Poor Amazon farming community scores land victory

By Sue Branford
Tapajos river, Brazil

media captionFour members of farming families on what their land means to them

After more than a century of struggle, poor Brazilian farming families along the Tapajos river, a tributary of the Amazon, have won rights to their land, reports Sue Branford from Para state.

Their victory is being hailed as a remarkable recognition by the authorities of the rights of a traditional community over the interests of powerful economic groups.

The move is surprising because it runs counter to the government's plan to build a series of hydroelectric dams on the river, which would flood the land now granted to the families.

The decision creates a real dilemma for the government.

If it is to press ahead with the dams, it will now have to relocate these families to a comparable location, which it cannot do without expelling other communities and creating further conflicts.

Unexpected decision

Luiz Bacelar Guerreiro Junior, who is the superintendent for Brazil's National Institute of Colonisation and Agrarian Reform (Incra) in the area, is the man behind the unexpected decision to give the settlement in Montanha-Mangabal the green light.

"I am very proud to be ending a struggle like this one, giving rights to those who deserve them," said Mr Bacelar.

He has given the 550-sq-km area the status of an Agro-Extractive Settlement Project (PAE), which recognises the rights of families to continue occupying the land the way it has been occupied by their ancestors. The land cannot be sold.

When asked if he had faced opposition from powerful economic interests, Mr Bacelar replied: "I didn't listen. I did what had to be done and that's it."

Recognising rights

It is a development which Felipe Fritz Braga has welcomed.

image captionThe community lives in an area stretching 70km (43 miles) along the Tapajos

Mr Braga is a prosecutor in the Federal Public Ministry, an independent branch of the government which defends the rights of disadvantaged groups within Brazilian society.

"The recognition of Montanha-Mangabal by the Brazilian state is an unmistakeable act of true and effective agrarian reform," he said.

"It is the first time the federal government recognises the antiquity of the occupation of this land by these communities and treats them as people having fundamental rights, especially rights to the land."

Conservation success

The Montanha-Mangabal hamlets were formed in the second half of the 19th Century, when hundreds of poor farmers from the north-east of Brazil migrated to the region to tap rubber.

image captionThe Tapajos is at the centre of the community's life; children go to school by boat

After the collapse of the rubber boom early in the 20th Century, many were trapped in the region, without means of earning a living or the money to pay for the 2,000-km (1,200-mile) trip home.

Stranded far away from home, some of the men, most of whom were single, kidnapped women from neighbouring indigenous groups and settled down with them.

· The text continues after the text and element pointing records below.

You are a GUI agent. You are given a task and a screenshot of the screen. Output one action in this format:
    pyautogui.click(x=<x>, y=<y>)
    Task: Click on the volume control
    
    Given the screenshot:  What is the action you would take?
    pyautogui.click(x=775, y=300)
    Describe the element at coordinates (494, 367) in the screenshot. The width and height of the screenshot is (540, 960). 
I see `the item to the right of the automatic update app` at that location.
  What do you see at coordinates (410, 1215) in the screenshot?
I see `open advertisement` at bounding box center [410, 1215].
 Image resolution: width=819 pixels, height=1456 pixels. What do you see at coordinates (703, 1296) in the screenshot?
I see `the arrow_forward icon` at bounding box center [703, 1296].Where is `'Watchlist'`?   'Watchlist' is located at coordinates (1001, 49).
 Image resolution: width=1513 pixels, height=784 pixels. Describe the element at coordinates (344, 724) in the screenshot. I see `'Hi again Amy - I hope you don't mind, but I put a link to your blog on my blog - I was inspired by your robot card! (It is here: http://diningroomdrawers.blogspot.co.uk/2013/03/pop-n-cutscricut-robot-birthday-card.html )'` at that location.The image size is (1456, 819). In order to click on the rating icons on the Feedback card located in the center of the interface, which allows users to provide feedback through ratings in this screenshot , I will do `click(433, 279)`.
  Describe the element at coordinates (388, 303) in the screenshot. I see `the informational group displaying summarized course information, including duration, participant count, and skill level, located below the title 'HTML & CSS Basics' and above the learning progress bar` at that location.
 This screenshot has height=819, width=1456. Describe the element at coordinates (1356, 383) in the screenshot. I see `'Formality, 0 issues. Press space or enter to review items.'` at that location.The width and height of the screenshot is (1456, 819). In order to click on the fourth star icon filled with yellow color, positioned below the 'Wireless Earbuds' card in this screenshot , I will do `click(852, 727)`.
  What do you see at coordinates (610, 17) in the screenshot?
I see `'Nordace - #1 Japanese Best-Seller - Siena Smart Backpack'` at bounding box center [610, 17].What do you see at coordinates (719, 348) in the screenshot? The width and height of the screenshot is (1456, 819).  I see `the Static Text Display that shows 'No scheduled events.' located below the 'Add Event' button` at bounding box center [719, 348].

Seventy-five-year-old Dona Raimunda Araujo, remembers her family talking about the way her grandfather "stole" her grandmother, a Munduruku Indian.

She says the women brought to the rubber-tapper communities centuries' worth of indigenous knowledge about the ecology of the Amazon forest.

This helps to explain why, even though they fell small areas to plant crops, the communities have some of the best-conserved forest in the region.


But in recent years the families have struggled to retain possession of their land.

The first threat came in the 1970s, at a time when it was widely believed that forests had to be empty of people to be conserved.

It was at this time that the federal government expelled the families from their homes to set up the National Park of Amazonia.

But they soon regrouped, settling higher up the river.

In 2006, it seemed as if the families' right to the land was finally to be assured.

They went through the long and difficult process of becoming a "Resex" (extraction reserve), a type of reserve created by the Brazilian state to protect traditional forest dwellers.

It would have given the families very strong rights over their land, stronger than they have with the PAE, but it had to be signed off by the then-President, Luiz Inacio Lula da Silva.

To the families' dismay, he refused to sign the necessary decree.

The president's reluctance was widely attributed at the time to the fact that the government was planning a series of hydroelectric dams along the Tapajos river.

Part of the energy was to go to mining companies, as vast mineral wealth, particularly gold, had been discovered in the region.

This is why indigenous and land right activists are hailing Mr Bacelar's decision as bringing at least a partial victory to a community that has struggled against the odds for many years.

Yet their struggle may not yet be over. It is still unclear how the pro-dam lobby and mining companies will react to Incra's defiant act.